— What the task requires —
Character for character, reproduce every entry below.

Information Block Start

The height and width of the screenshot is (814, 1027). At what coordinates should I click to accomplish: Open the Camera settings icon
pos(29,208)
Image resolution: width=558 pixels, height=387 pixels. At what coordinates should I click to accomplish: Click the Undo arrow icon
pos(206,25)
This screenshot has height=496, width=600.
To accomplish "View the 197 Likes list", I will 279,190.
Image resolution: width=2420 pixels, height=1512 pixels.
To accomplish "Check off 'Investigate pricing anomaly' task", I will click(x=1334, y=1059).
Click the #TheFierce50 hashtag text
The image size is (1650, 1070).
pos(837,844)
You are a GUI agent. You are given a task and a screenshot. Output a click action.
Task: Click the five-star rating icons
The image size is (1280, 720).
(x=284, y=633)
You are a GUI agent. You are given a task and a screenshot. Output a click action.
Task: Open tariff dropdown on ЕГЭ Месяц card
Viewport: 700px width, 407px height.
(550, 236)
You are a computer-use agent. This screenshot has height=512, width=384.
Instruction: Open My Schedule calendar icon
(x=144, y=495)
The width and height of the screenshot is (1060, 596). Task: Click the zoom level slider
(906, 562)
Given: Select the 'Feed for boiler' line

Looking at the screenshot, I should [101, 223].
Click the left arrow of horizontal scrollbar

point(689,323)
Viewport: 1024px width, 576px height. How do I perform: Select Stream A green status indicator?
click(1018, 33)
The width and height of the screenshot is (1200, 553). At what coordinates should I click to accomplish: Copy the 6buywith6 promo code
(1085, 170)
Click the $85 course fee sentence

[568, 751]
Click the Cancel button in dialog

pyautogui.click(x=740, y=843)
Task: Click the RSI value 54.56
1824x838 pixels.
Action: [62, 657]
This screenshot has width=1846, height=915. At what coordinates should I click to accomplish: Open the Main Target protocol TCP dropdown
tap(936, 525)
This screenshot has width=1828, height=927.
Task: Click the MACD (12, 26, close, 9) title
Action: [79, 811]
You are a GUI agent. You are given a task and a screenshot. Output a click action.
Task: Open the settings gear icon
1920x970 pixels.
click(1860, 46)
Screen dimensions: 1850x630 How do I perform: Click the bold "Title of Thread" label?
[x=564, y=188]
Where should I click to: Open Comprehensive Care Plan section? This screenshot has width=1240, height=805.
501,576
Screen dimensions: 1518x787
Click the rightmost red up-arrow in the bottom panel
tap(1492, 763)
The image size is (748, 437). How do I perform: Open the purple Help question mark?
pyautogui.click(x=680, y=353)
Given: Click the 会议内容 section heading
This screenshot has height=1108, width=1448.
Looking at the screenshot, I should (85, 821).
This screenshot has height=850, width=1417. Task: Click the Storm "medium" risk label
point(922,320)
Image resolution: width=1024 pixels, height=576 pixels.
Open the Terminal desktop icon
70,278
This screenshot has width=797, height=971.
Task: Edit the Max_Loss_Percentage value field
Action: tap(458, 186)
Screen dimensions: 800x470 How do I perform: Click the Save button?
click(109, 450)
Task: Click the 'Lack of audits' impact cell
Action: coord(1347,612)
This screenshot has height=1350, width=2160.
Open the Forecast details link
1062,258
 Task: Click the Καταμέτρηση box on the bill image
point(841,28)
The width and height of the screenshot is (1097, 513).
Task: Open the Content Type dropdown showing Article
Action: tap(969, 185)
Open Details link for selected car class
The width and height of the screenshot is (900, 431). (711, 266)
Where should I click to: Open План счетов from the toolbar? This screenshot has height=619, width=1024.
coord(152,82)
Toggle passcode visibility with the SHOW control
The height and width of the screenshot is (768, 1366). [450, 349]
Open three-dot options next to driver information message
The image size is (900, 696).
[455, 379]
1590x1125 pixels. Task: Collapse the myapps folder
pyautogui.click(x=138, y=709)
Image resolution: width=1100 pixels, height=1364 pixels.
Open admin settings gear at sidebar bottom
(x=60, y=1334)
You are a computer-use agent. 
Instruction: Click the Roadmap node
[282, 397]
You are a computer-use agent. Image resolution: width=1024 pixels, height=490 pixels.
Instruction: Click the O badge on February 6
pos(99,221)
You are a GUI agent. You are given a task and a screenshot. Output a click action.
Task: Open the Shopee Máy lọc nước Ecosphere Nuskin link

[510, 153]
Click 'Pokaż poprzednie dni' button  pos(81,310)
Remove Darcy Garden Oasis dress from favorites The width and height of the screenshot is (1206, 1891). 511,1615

Information Block End

— Your response —
The height and width of the screenshot is (814, 1027). At what coordinates should I click to accomplish: Open the Camera settings icon
pos(29,208)
Image resolution: width=558 pixels, height=387 pixels. At what coordinates should I click to accomplish: Click the Undo arrow icon
pos(206,25)
This screenshot has height=496, width=600.
To accomplish "View the 197 Likes list", I will 279,190.
Image resolution: width=2420 pixels, height=1512 pixels.
To accomplish "Check off 'Investigate pricing anomaly' task", I will click(x=1334, y=1059).
Click the #TheFierce50 hashtag text
The image size is (1650, 1070).
pos(837,844)
You are a GUI agent. You are given a task and a screenshot. Output a click action.
Task: Click the five-star rating icons
The image size is (1280, 720).
(x=284, y=633)
You are a GUI agent. You are given a task and a screenshot. Output a click action.
Task: Open tariff dropdown on ЕГЭ Месяц card
Viewport: 700px width, 407px height.
(550, 236)
You are a computer-use agent. This screenshot has height=512, width=384.
Instruction: Open My Schedule calendar icon
(x=144, y=495)
The width and height of the screenshot is (1060, 596). Task: Click the zoom level slider
(906, 562)
Given: Select the 'Feed for boiler' line

Looking at the screenshot, I should [101, 223].
Click the left arrow of horizontal scrollbar

point(689,323)
Viewport: 1024px width, 576px height. How do I perform: Select Stream A green status indicator?
click(1018, 33)
The width and height of the screenshot is (1200, 553). At what coordinates should I click to accomplish: Copy the 6buywith6 promo code
(1085, 170)
Click the $85 course fee sentence

[568, 751]
Click the Cancel button in dialog

pyautogui.click(x=740, y=843)
Task: Click the RSI value 54.56
1824x838 pixels.
Action: [62, 657]
This screenshot has width=1846, height=915. At what coordinates should I click to accomplish: Open the Main Target protocol TCP dropdown
tap(936, 525)
This screenshot has width=1828, height=927.
Task: Click the MACD (12, 26, close, 9) title
Action: [79, 811]
You are a GUI agent. You are given a task and a screenshot. Output a click action.
Task: Open the settings gear icon
1920x970 pixels.
click(1860, 46)
Screen dimensions: 1850x630 How do I perform: Click the bold "Title of Thread" label?
[x=564, y=188]
Where should I click to: Open Comprehensive Care Plan section? This screenshot has width=1240, height=805.
501,576
Screen dimensions: 1518x787
Click the rightmost red up-arrow in the bottom panel
tap(1492, 763)
The image size is (748, 437). How do I perform: Open the purple Help question mark?
pyautogui.click(x=680, y=353)
Given: Click the 会议内容 section heading
This screenshot has height=1108, width=1448.
Looking at the screenshot, I should (85, 821).
This screenshot has height=850, width=1417. Task: Click the Storm "medium" risk label
point(922,320)
Image resolution: width=1024 pixels, height=576 pixels.
Open the Terminal desktop icon
70,278
This screenshot has width=797, height=971.
Task: Edit the Max_Loss_Percentage value field
Action: tap(458, 186)
Screen dimensions: 800x470 How do I perform: Click the Save button?
click(109, 450)
Task: Click the 'Lack of audits' impact cell
Action: coord(1347,612)
This screenshot has height=1350, width=2160.
Open the Forecast details link
1062,258
 Task: Click the Καταμέτρηση box on the bill image
point(841,28)
The width and height of the screenshot is (1097, 513).
Task: Open the Content Type dropdown showing Article
Action: tap(969, 185)
Open Details link for selected car class
The width and height of the screenshot is (900, 431). (711, 266)
Where should I click to: Open План счетов from the toolbar? This screenshot has height=619, width=1024.
coord(152,82)
Toggle passcode visibility with the SHOW control
The height and width of the screenshot is (768, 1366). [450, 349]
Open three-dot options next to driver information message
The image size is (900, 696).
[455, 379]
1590x1125 pixels. Task: Collapse the myapps folder
pyautogui.click(x=138, y=709)
Image resolution: width=1100 pixels, height=1364 pixels.
Open admin settings gear at sidebar bottom
(x=60, y=1334)
You are a computer-use agent. 
Instruction: Click the Roadmap node
[282, 397]
You are a computer-use agent. Image resolution: width=1024 pixels, height=490 pixels.
Instruction: Click the O badge on February 6
pos(99,221)
You are a GUI agent. You are given a task and a screenshot. Output a click action.
Task: Open the Shopee Máy lọc nước Ecosphere Nuskin link

[510, 153]
Click 'Pokaż poprzednie dni' button  pos(81,310)
Remove Darcy Garden Oasis dress from favorites The width and height of the screenshot is (1206, 1891). 511,1615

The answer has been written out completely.